66 pages • 2 hours read
The Second Continental Congress resulted in what would become the Constitution of the United States of America. The Constitution is a symbol of America itself. Despite the government’s ability to revise the document, the Constitution ostensibly contains all of the guiding principles and philosophies of America’s democratic government. The question of whether a legislative action is legal in America is often viewed through the lens of whether it is Constitutional or not.
In Alexander Hamilton, the Constitution symbolizes the efforts of the founding fathers: in beginning the Revolutionary War, waging its campaigns successfully, and then banding together and compromising to the point where they had drafted a strategic plan for the country’s future. The document is a key to America’s values, against which all government decisions can be weighed.
As the first president and the commander of the Continental Army, George Washington is as much a symbol in America’s history as he is a man. At the battle of Monmouth, Chernow writes that “America’s idolatry of George Washington” (139). The nature of the idolatry depended on who was looking at him. Washington’s critics saw him as a false idol, a symbol of aristocracy, monarchy, and an aloof coldness lacking in true humanity. For his supporters, he was a symbol of sacrifice, duty, courage, and the father of a fledgling country.
The principal characters in Alexander Hamilton rely heavily on written correspondence to advance their viewpoints, but none more than Hamilton himself. Hamilton’s writing symbolizes the amplification of reasoning that writing can give to human thought. An argument cannot be taken to its furthest reaches without the benefit of written analysis. Hamilton uses writing as a weapon, burying his opponents with reports and rebuttals of almost comical length when compared to their own efforts. Much is made in the book of Hamilton’s intellect and oratorical skills. However, it is his writing that allows him the most lasting and formidable expression of his knowledge and capacity for critical thought. Although Hamilton sometimes responded to matters in ways that worked against him, such as his lengthy pamphlet criticizing John Adams, he was never more eloquent or forceful in his writing than when someone opposed him.

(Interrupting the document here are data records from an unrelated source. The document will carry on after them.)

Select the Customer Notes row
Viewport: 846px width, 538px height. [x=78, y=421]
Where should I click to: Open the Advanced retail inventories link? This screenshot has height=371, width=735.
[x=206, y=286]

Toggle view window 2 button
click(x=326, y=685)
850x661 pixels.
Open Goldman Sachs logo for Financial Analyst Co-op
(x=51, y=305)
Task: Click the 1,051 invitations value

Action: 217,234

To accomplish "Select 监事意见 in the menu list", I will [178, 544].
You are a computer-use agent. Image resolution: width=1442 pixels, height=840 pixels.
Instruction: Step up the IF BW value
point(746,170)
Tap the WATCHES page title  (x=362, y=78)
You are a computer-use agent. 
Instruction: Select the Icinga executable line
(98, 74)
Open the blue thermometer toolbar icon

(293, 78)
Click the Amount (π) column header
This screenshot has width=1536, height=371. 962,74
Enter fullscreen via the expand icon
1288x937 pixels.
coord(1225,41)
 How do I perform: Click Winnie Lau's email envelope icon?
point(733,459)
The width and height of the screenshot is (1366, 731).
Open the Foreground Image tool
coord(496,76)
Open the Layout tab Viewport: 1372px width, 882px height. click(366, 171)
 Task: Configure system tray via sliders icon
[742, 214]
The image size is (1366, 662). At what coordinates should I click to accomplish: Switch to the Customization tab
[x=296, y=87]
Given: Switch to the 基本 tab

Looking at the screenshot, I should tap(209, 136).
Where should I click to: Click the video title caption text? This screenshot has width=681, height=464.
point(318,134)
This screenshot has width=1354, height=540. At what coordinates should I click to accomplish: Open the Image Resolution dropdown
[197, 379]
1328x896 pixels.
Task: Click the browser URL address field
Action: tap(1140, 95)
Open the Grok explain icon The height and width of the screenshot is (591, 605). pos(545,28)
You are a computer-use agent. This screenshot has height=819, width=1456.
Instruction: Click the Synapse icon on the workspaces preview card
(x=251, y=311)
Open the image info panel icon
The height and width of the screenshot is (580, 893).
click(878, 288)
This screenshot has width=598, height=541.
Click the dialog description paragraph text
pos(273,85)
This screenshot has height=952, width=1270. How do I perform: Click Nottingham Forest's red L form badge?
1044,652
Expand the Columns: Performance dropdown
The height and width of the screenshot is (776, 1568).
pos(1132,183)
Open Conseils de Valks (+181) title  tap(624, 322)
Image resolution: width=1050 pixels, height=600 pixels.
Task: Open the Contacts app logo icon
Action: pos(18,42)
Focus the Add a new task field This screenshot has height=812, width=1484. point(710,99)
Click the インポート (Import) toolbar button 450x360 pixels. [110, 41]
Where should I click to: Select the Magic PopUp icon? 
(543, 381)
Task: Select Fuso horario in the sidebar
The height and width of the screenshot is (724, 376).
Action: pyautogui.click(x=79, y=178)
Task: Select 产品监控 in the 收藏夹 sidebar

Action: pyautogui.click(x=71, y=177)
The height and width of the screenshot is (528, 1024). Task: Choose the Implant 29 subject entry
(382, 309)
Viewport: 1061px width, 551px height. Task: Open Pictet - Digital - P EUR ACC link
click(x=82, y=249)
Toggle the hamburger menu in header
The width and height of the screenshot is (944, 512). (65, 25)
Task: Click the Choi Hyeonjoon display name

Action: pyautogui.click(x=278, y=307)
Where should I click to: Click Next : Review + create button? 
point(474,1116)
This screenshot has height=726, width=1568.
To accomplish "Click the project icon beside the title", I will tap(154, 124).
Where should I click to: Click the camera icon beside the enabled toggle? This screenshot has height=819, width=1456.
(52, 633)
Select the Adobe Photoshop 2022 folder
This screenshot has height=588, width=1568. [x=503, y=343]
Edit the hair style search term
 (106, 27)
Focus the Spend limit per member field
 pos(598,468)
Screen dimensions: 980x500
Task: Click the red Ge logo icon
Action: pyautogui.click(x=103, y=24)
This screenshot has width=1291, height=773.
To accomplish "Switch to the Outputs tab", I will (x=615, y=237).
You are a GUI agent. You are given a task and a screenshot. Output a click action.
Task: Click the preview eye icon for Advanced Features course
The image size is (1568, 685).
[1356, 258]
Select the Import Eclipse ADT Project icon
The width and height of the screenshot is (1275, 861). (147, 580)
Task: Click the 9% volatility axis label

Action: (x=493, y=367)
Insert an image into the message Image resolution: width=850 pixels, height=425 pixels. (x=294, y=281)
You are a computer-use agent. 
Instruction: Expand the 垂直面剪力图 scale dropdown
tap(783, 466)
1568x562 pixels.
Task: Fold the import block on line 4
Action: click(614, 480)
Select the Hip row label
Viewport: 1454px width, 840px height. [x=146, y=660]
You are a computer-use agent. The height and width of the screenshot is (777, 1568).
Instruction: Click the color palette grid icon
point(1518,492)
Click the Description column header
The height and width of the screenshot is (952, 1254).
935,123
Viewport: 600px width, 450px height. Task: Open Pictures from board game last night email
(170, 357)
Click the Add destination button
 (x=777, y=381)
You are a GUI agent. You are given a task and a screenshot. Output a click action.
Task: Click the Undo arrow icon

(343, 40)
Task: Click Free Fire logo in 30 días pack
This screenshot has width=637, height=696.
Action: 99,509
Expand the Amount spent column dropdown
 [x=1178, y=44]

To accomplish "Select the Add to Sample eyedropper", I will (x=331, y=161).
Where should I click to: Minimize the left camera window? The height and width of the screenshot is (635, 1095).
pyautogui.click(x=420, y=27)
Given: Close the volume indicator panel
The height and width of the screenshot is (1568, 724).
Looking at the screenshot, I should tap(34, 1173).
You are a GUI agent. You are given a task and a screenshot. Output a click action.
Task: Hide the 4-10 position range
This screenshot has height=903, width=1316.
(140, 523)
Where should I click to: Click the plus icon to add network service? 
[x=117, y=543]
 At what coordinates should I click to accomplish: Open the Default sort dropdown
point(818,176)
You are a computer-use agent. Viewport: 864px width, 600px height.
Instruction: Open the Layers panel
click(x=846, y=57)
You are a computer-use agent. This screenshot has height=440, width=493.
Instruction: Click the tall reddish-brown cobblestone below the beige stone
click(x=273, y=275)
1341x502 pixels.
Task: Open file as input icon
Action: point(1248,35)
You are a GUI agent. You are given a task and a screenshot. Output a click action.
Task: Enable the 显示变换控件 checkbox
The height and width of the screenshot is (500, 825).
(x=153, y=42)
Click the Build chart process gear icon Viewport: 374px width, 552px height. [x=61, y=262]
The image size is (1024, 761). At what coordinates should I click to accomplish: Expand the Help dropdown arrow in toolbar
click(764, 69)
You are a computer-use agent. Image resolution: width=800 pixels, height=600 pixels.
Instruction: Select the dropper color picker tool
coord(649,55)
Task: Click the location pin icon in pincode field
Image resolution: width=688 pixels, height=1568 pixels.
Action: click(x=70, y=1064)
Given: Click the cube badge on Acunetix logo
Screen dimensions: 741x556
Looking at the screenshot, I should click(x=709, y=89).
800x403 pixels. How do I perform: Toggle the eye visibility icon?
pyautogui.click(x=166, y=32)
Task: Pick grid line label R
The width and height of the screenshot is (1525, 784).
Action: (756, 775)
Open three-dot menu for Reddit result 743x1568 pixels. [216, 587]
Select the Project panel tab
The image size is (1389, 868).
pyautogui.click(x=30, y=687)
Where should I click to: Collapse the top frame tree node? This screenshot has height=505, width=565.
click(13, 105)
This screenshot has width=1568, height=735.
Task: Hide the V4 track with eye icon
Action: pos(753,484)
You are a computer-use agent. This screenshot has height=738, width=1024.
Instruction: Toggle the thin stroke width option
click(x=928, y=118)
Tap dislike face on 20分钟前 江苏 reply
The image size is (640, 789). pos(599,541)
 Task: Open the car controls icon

As Hamilton writes his massive treatises and crafts seminal political works such as The Federalist Papers, he uses words as both tools and weapons. Moreover, if his essay about the hurricane had not been published, it is also possible that he never would have left the Caribbean. The letter is a symbol of the power of words, of rhetoric, and the effect that literary passion can instill in readers. Hamilton’s letter took him out of poverty and sent him to another continent, where he would share responsibility for fighting a war and forming a new country.